Exercise description: Within the records below, reproduce without change the lines from the line that has "400x563 pixels." through the line that has "Given: Click the middle", and only those.

──────── Input records

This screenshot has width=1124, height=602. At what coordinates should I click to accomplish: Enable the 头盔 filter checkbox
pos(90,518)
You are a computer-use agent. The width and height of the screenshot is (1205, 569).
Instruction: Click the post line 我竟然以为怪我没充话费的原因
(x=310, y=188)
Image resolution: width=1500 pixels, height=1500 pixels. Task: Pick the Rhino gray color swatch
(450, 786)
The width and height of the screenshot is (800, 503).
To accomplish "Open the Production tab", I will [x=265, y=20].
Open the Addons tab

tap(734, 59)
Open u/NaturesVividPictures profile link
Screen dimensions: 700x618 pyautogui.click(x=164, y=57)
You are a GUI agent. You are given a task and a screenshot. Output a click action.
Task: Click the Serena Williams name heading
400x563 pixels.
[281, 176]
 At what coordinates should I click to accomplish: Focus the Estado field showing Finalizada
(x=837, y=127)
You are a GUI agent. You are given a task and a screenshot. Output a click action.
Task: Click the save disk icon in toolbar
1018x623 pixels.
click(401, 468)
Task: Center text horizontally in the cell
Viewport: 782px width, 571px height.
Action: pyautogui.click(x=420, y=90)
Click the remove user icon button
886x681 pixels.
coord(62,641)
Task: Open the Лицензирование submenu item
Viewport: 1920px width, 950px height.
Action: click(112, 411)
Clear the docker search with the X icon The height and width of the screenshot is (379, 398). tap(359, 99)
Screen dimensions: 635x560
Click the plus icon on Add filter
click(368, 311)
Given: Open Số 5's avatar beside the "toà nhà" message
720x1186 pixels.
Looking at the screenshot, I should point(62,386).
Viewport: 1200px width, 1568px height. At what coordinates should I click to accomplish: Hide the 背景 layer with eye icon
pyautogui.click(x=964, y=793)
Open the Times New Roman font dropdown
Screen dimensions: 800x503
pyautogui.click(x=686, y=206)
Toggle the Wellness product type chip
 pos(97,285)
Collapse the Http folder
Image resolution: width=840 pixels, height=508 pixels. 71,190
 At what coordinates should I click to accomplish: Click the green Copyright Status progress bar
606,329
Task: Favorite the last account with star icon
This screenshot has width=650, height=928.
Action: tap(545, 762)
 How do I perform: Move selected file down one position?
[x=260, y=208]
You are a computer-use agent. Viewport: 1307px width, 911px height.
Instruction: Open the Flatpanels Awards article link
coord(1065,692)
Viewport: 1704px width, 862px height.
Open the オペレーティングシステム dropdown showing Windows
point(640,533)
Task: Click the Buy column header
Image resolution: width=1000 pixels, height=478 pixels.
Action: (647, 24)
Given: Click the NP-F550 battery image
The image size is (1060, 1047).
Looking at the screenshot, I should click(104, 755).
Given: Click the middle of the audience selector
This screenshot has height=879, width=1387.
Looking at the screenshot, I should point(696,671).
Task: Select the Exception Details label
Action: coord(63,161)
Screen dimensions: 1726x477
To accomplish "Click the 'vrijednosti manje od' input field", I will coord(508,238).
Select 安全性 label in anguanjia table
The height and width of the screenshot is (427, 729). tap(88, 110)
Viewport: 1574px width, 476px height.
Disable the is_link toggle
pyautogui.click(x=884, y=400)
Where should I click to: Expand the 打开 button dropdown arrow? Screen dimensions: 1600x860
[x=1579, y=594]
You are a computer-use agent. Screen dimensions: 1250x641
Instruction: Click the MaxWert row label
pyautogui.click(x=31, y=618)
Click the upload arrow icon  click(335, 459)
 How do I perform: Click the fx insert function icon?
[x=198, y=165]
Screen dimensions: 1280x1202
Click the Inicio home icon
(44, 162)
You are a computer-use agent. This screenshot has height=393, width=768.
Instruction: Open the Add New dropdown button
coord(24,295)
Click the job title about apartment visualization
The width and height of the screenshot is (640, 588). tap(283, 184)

────────────────

Task answer:
400x563 pixels.
[281, 176]
 At what coordinates should I click to accomplish: Focus the Estado field showing Finalizada
(x=837, y=127)
You are a GUI agent. You are given a task and a screenshot. Output a click action.
Task: Click the save disk icon in toolbar
1018x623 pixels.
click(401, 468)
Task: Center text horizontally in the cell
Viewport: 782px width, 571px height.
Action: pyautogui.click(x=420, y=90)
Click the remove user icon button
886x681 pixels.
coord(62,641)
Task: Open the Лицензирование submenu item
Viewport: 1920px width, 950px height.
Action: click(112, 411)
Clear the docker search with the X icon The height and width of the screenshot is (379, 398). tap(359, 99)
Screen dimensions: 635x560
Click the plus icon on Add filter
click(368, 311)
Given: Open Số 5's avatar beside the "toà nhà" message
720x1186 pixels.
Looking at the screenshot, I should point(62,386).
Viewport: 1200px width, 1568px height. At what coordinates should I click to accomplish: Hide the 背景 layer with eye icon
pyautogui.click(x=964, y=793)
Open the Times New Roman font dropdown
Screen dimensions: 800x503
pyautogui.click(x=686, y=206)
Toggle the Wellness product type chip
 pos(97,285)
Collapse the Http folder
Image resolution: width=840 pixels, height=508 pixels. 71,190
 At what coordinates should I click to accomplish: Click the green Copyright Status progress bar
606,329
Task: Favorite the last account with star icon
This screenshot has width=650, height=928.
Action: tap(545, 762)
 How do I perform: Move selected file down one position?
[x=260, y=208]
You are a computer-use agent. Viewport: 1307px width, 911px height.
Instruction: Open the Flatpanels Awards article link
coord(1065,692)
Viewport: 1704px width, 862px height.
Open the オペレーティングシステム dropdown showing Windows
point(640,533)
Task: Click the Buy column header
Image resolution: width=1000 pixels, height=478 pixels.
Action: (647, 24)
Given: Click the NP-F550 battery image
The image size is (1060, 1047).
Looking at the screenshot, I should click(104, 755).
Given: Click the middle of the audience selector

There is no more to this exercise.